EXERCISE.
Write the entries below out again in full. Match every character.

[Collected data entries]
☆ ☆ ☆ ☆ ☆

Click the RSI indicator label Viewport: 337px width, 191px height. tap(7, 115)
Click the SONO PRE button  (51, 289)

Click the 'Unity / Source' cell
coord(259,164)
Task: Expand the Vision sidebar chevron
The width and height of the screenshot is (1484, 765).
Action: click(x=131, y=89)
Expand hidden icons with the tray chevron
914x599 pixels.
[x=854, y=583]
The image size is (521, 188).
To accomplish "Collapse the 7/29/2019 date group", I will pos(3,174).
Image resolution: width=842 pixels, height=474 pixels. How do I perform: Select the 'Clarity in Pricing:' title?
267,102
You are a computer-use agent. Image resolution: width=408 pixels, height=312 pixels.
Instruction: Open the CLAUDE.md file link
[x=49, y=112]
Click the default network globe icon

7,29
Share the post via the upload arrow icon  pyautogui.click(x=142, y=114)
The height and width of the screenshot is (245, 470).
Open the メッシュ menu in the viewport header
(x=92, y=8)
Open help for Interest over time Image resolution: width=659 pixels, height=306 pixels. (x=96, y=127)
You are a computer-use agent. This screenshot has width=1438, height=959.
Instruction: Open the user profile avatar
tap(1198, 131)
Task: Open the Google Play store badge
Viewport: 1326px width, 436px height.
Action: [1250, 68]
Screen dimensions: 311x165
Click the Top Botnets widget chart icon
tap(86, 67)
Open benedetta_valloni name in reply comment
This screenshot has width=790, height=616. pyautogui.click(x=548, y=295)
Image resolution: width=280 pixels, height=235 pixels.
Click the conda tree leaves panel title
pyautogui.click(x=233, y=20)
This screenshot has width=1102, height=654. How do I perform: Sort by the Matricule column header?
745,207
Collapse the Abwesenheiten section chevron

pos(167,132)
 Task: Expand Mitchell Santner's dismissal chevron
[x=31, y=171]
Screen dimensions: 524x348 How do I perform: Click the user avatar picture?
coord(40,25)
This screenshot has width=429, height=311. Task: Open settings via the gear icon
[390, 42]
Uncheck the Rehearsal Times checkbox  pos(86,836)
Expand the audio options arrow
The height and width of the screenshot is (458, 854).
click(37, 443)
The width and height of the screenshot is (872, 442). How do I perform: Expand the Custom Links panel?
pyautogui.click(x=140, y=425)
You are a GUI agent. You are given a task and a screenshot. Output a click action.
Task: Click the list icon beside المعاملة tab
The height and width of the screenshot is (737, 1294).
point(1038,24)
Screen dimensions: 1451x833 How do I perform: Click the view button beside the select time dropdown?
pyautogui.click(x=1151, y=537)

☆ ☆ ☆ ☆ ☆

SOLUTION TO THIS EXERCISE.
Click the RSI indicator label Viewport: 337px width, 191px height. tap(7, 115)
Click the SONO PRE button  (51, 289)

Click the 'Unity / Source' cell
coord(259,164)
Task: Expand the Vision sidebar chevron
The width and height of the screenshot is (1484, 765).
Action: click(x=131, y=89)
Expand hidden icons with the tray chevron
914x599 pixels.
[x=854, y=583]
The image size is (521, 188).
To accomplish "Collapse the 7/29/2019 date group", I will pos(3,174).
Image resolution: width=842 pixels, height=474 pixels. How do I perform: Select the 'Clarity in Pricing:' title?
267,102
You are a computer-use agent. Image resolution: width=408 pixels, height=312 pixels.
Instruction: Open the CLAUDE.md file link
[x=49, y=112]
Click the default network globe icon

7,29
Share the post via the upload arrow icon  pyautogui.click(x=142, y=114)
The height and width of the screenshot is (245, 470).
Open the メッシュ menu in the viewport header
(x=92, y=8)
Open help for Interest over time Image resolution: width=659 pixels, height=306 pixels. (x=96, y=127)
You are a computer-use agent. This screenshot has width=1438, height=959.
Instruction: Open the user profile avatar
tap(1198, 131)
Task: Open the Google Play store badge
Viewport: 1326px width, 436px height.
Action: [1250, 68]
Screen dimensions: 311x165
Click the Top Botnets widget chart icon
tap(86, 67)
Open benedetta_valloni name in reply comment
This screenshot has width=790, height=616. pyautogui.click(x=548, y=295)
Image resolution: width=280 pixels, height=235 pixels.
Click the conda tree leaves panel title
pyautogui.click(x=233, y=20)
This screenshot has width=1102, height=654. How do I perform: Sort by the Matricule column header?
745,207
Collapse the Abwesenheiten section chevron

pos(167,132)
 Task: Expand Mitchell Santner's dismissal chevron
[x=31, y=171]
Screen dimensions: 524x348 How do I perform: Click the user avatar picture?
coord(40,25)
This screenshot has width=429, height=311. Task: Open settings via the gear icon
[390, 42]
Uncheck the Rehearsal Times checkbox  pos(86,836)
Expand the audio options arrow
The height and width of the screenshot is (458, 854).
click(37, 443)
The width and height of the screenshot is (872, 442). How do I perform: Expand the Custom Links panel?
pyautogui.click(x=140, y=425)
You are a GUI agent. You are given a task and a screenshot. Output a click action.
Task: Click the list icon beside المعاملة tab
The height and width of the screenshot is (737, 1294).
point(1038,24)
Screen dimensions: 1451x833 How do I perform: Click the view button beside the select time dropdown?
pyautogui.click(x=1151, y=537)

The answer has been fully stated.